- **Requirements**: In the blog post below, what is the name of the book that Dad 2 recommended, and who wrote it?
━━━ Reading passage ━━━
Sunday, 16 February 2014


Our family recently had a beach day with close friends. While the children were doing their thing, we dads were staying cool by standing in the sea. Dad 2 told me about a book well worth reading; by Don Miguel Ruiz, it is called "The Four Agreements". Without spoiling the book I can tell you the four agreements are these: Be impeccable with your word. Don't take anything personally. Don't make assumptions. Always do your best. It's the how and why you should do these things that make the book worth reading.

I haven't read it - yet - and so I am in so position to comment on what it all means. If I tried, I would most certainly be breaking the third agreement about not making assumptions.

But you can see assumptions being made all of the time. On a topic I am interested in, there was an article not long ago on the local newspaper site. Despite our unique in the world life-saving mandatory helmet laws, there has been a sharp rise in the number of people on bicycles killed or injured in the last decade. If you go by the comments, the answer to all of the carnage is bike registration.

Another article (in which the headline set out clearly the assumption) spoke about the daily "battle" on our roads. The answer to that one, suprisingly, is the same.

And then on top of that, I was driving one day just after the new year and listening to talkback in the morning. The usual guy was away so they had a stand-in - quite a well known radio personality. I got the impression that it was not a busy day and that the lady who had rung in and was talking was the only one. She had almost a free run to talk about all of her gripes.
━━━ Records ━━━
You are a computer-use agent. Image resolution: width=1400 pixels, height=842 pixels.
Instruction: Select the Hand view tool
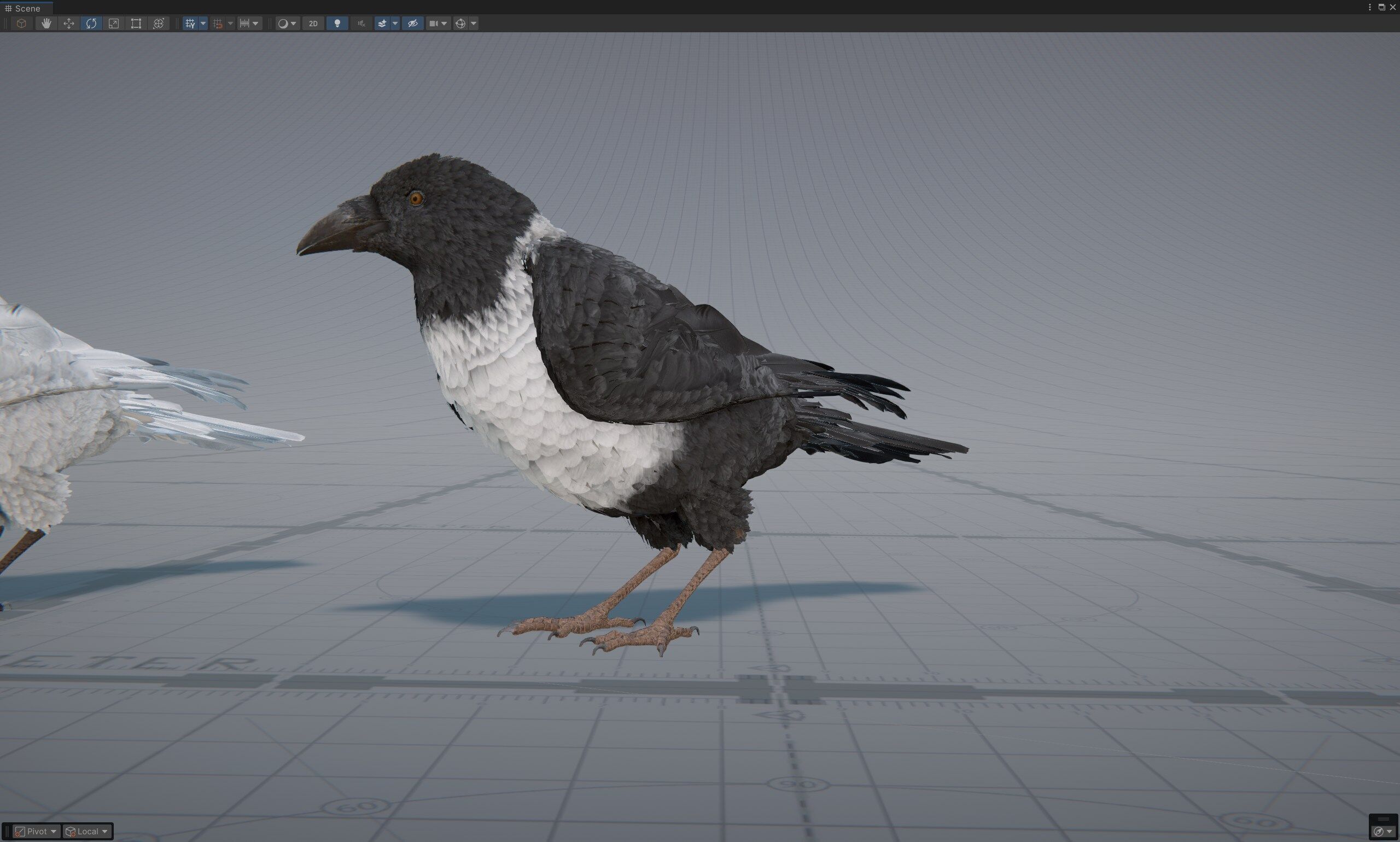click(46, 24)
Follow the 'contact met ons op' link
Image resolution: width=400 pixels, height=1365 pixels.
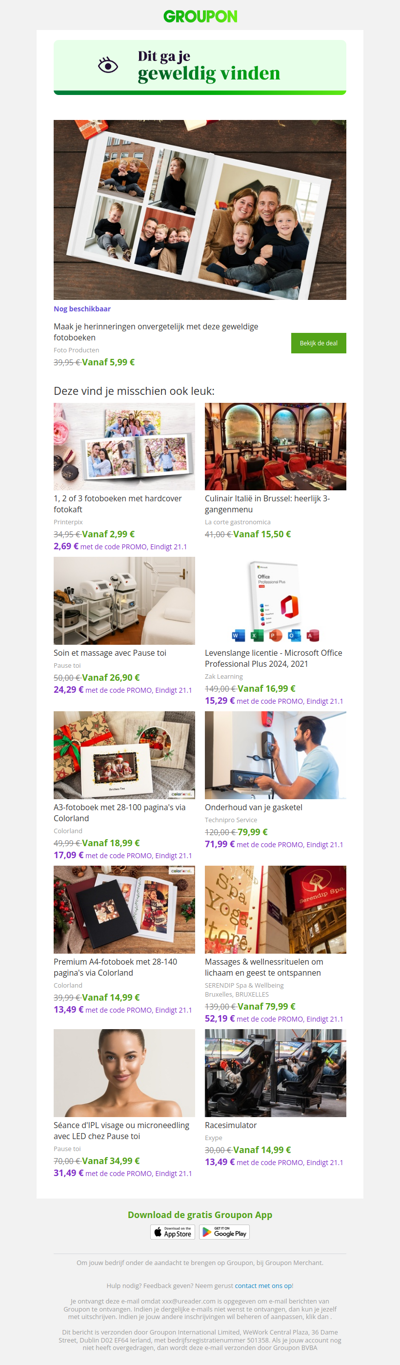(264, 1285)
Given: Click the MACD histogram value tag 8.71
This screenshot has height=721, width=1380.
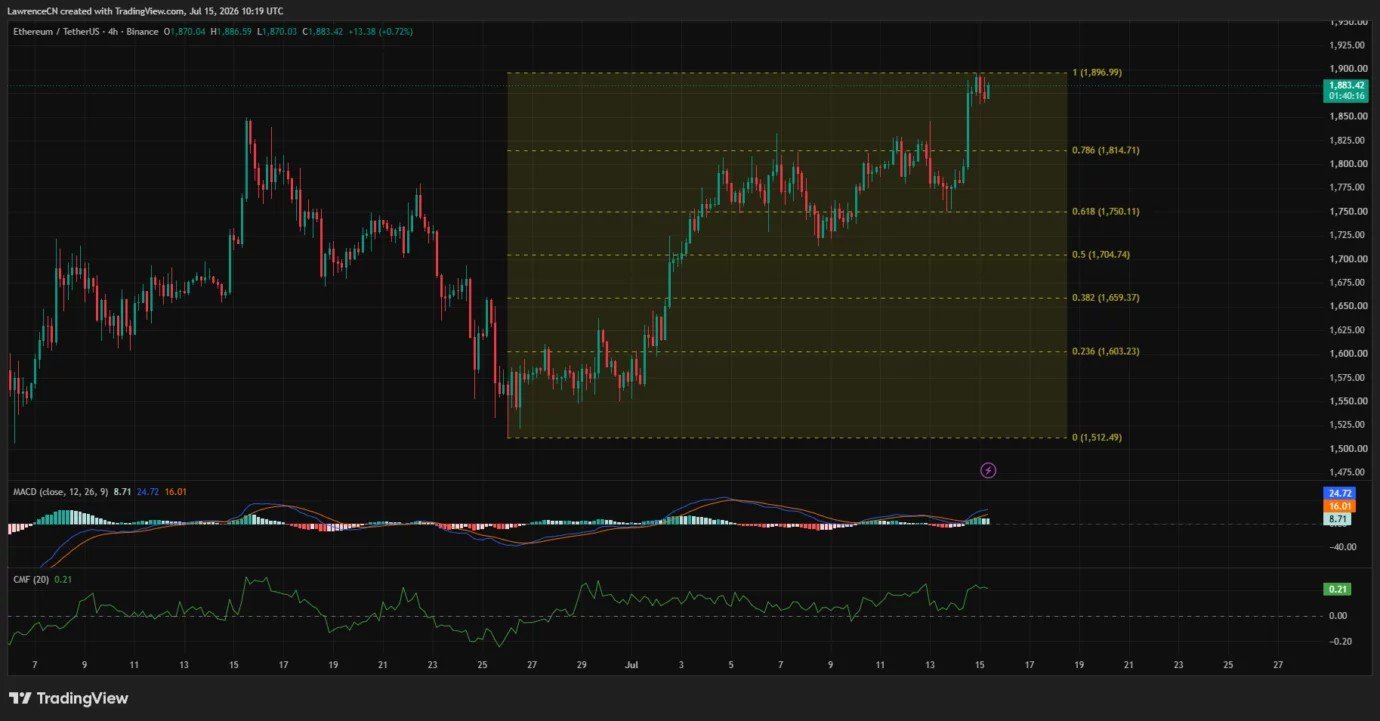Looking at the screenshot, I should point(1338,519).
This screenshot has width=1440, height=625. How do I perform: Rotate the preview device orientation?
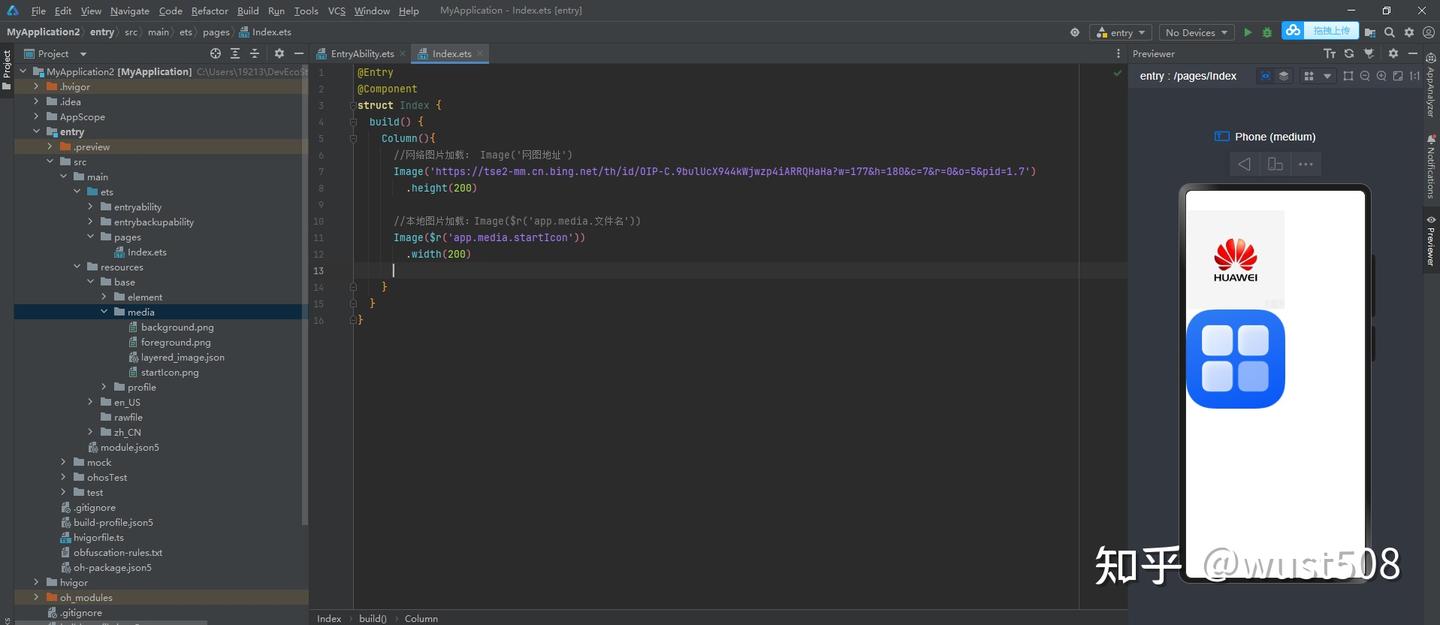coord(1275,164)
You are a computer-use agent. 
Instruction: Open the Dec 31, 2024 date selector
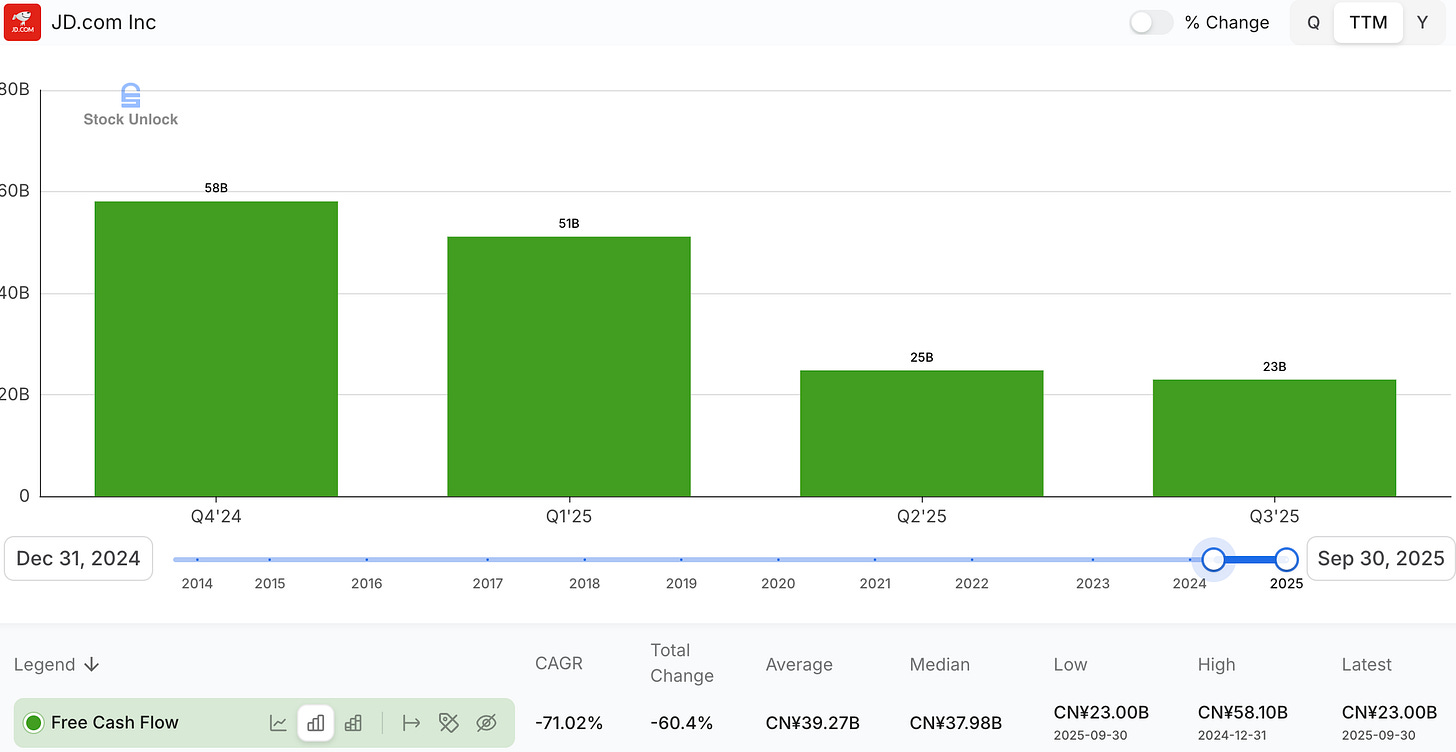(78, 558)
━━━
- **Answer to this problem**: "The Four Agreements," by Don Miguel Ruiz.